A
Breath of Fresh Air
New
Mexico Supercomputing Challenge
Final
Report
April
4, 2013
Team
63
Los
Alamos Middle School
Los
Alamos, NM
Team
Members: Alex Bullock, Ryan Swart
Teacher: Mrs.Stephens
Project
Mentor: Pieter Swart
Executive Summary
The issue of global warming
has become a major concern as well as a political hot potato and this project
aims to provide education and insight by using high-quality data and scientific
visualization.
Our goal was to find and
understand a single, reliable source of data for the world-wide change in the
most important man-made greenhouse gas CO2. We then wrote an
interactive program to analyze and visualize this change so as to provide new
insights.
We found the
highest-quality data set for CO2
density to be that measured by the NASA AIRS instrument. We downloaded and
analyzed monthly measurements, and successfully visualized it using the
Processing language.
We found that
interactive exploration was very important to both debug the program and
understand the data.
Even over a
period as short as one decade, the user of this program can clearly see
significant global increases in CO2
densities in both the Northern and Southern hemispheres.
Seasonal variations
in CO2 concentrations are
also clearly visible, and we are researching whether one can see effects of
continent-wide forest fires in CO2
measurements as viewed from space.
Background
About 97
percent of climate scientists agree that human-made global warming is happening,
and that it is largely due to excessive levels of greenhouse gases being
released by a fast-growing population. It is unclear whether this will be
merely a minor and easily fixed problem, or whether it will turn into the most
serious problem of this century.
Without an atmosphere, the temperature of our
earth would be approximately -18°C ( 0°F). Our atmosphere increases the average temperature to a much warmer
14.4°C (57.9°F). After millions of years, it has stabilized to a composition of
78.09% Nitrogen, 20.95% Oxygen, around 1.25% water vapor, 0.93% Argon, 0.03% CO2, followed by traces of other gases. If this composition is disturbed, our
ecosystem and climate would be dramatically different (imagine a hot Venus
versus a chilly Mars). The (so-called) greenhouse gases act to block the escape
of heat from Earth in the form of long-wave infra-red radiation. Both Oxygen
and Nitrogen are practically invisible to infra-red radiation, but CO2 and water vapor are very good at blocking
infra-red radiation, and this fact together with their abundance make
them the two most important greenhouse gases. The
amount of water vapor is not much changed by humans, but ever since the industrial
age we have been pumping enormous amounts of CO2 into our atmosphere.

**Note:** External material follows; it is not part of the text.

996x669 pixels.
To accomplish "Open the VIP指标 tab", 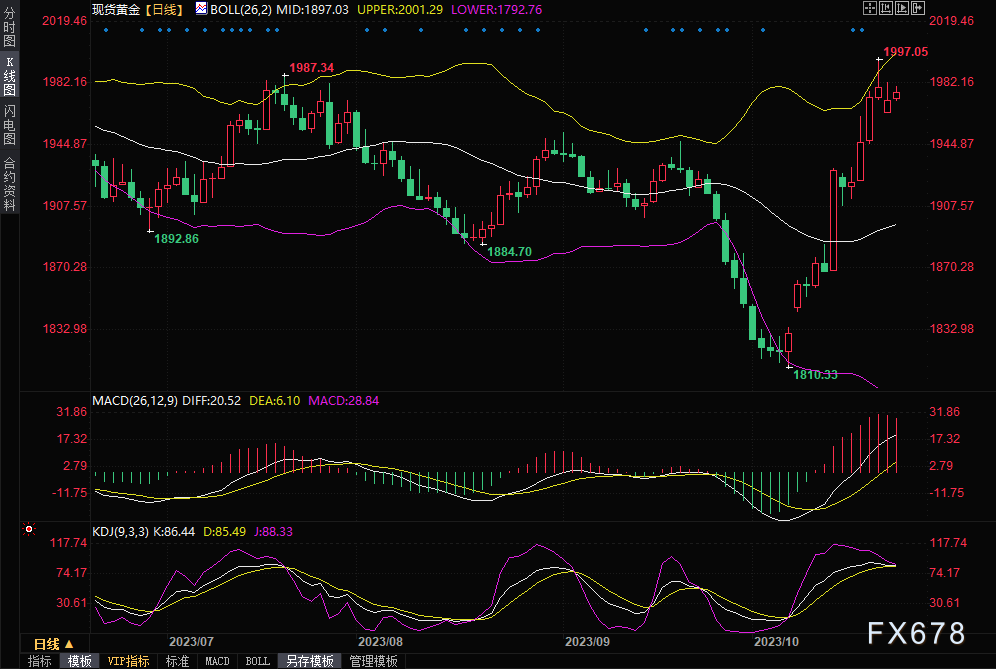I will coord(128,661).

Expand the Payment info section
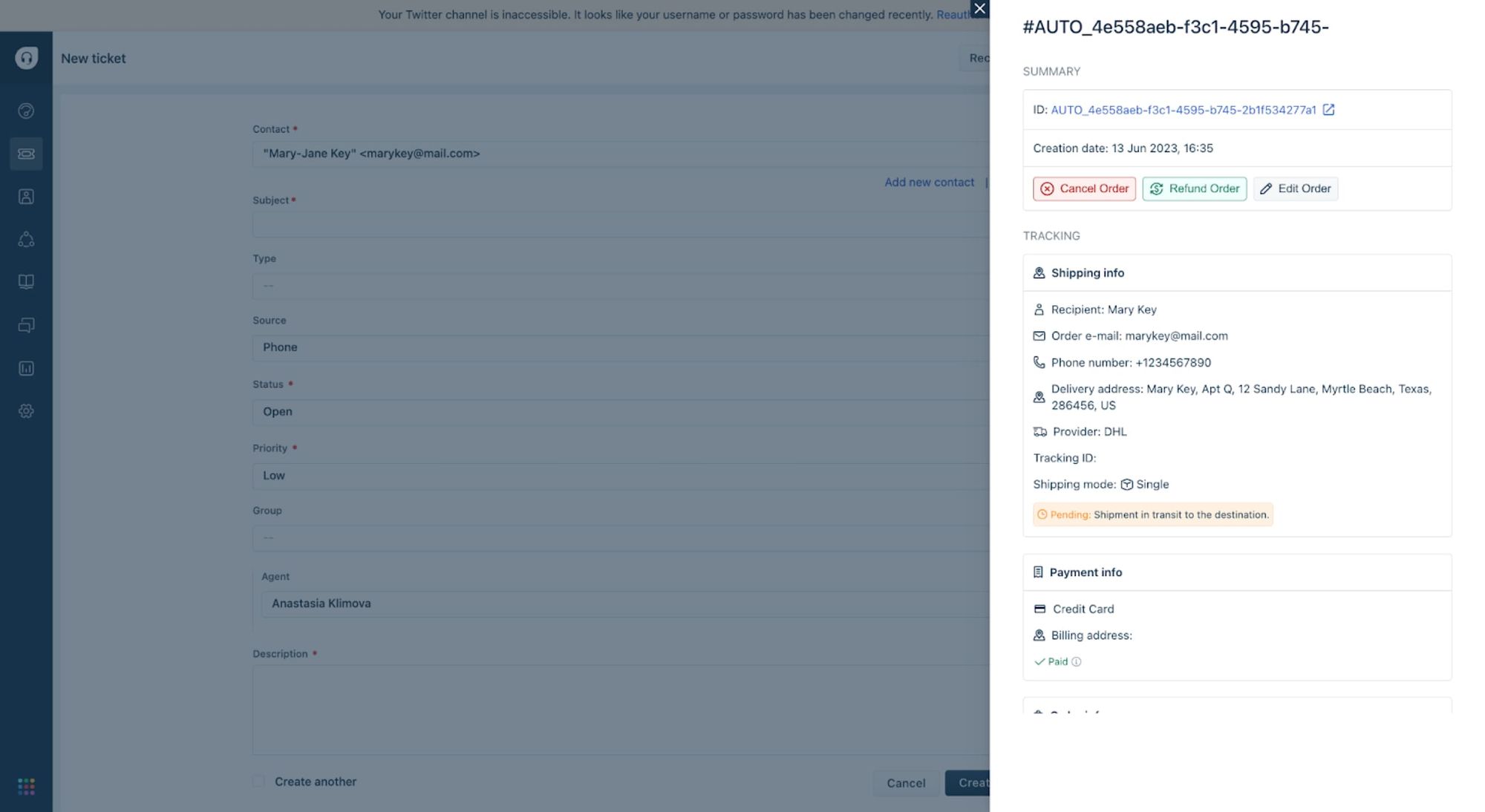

In this project we study CO2
as the most important greenhouse gas that is a by-product of human activities
such as: burning fossil fuels and biomass, and manufacturing concrete.
The figure below shows the rise and fall of CO2 levels over the past 650,000 years, as measured from
ancient air pockets in Antarctic ice cores [ Lűthi
et al.]. Since the 1950s CO2 has been growing in lockstep with the human population and GDP, has
broken the 300 parts per million (ppm) level record of the past 650,000 years,
and at this rate of growth could double by 2050. The question is how drastic
the consequences will be; will it be merely a storm in a teacup or will it
start a global economic and agricultural disaster?
Our initial goal for this
project was to collect and understand reliable data on the change in CO2 across the world, to
visualize it, and then to model and simulate pollutant (including smog and CO2) buildup and spread over
large cities and regions. However, a Google search on “CO2” and
“data” showed more
than 80 million hits. It was clearly impossible to sift through all of this to
determine who is right and who is wrong. This is also a major problem for the
general public and is responsible for many false
truths that confuses the discussion of global warming,
such as false assumptions like: "In one volcano eruption more CO2 is released than the
entire human race has emitted in their entire existence.” We therefore changed our
question due to this vast amount of confusing data and opinions, and our lack
of time to go through all of it. After looking at all our obstacles, we decided
we were going to take a different path and focus only on the first part of our
original goal.
Problem Statement
Our goal is to find a
single, reliable source of data for the world-wide change in CO2,
and write an interactive program to analyze and visualize this change so as to
provide new insights. By building a
website that runs this visualization, anyone anywhere in the world can rapidly
understand the data without being confused by the wide variety of largely political
opinions.
Data Sources
After a search for various
sources of CO2
data, we finally decided to use the NASA AIRS CO2
data in our project.
The Atmospheric Infrared
Sounder (AIRS) is an instrument on the NASA Aqua satellite whose mission is to
look at the density of important gases in the mid-troposphere (approximately
10km above the surface of earth).
AIRS was launched into Earth-orbit on May 4, 2002 and is one of six instruments on-board the Aqua satellite, part of the NASA Earth Observing System.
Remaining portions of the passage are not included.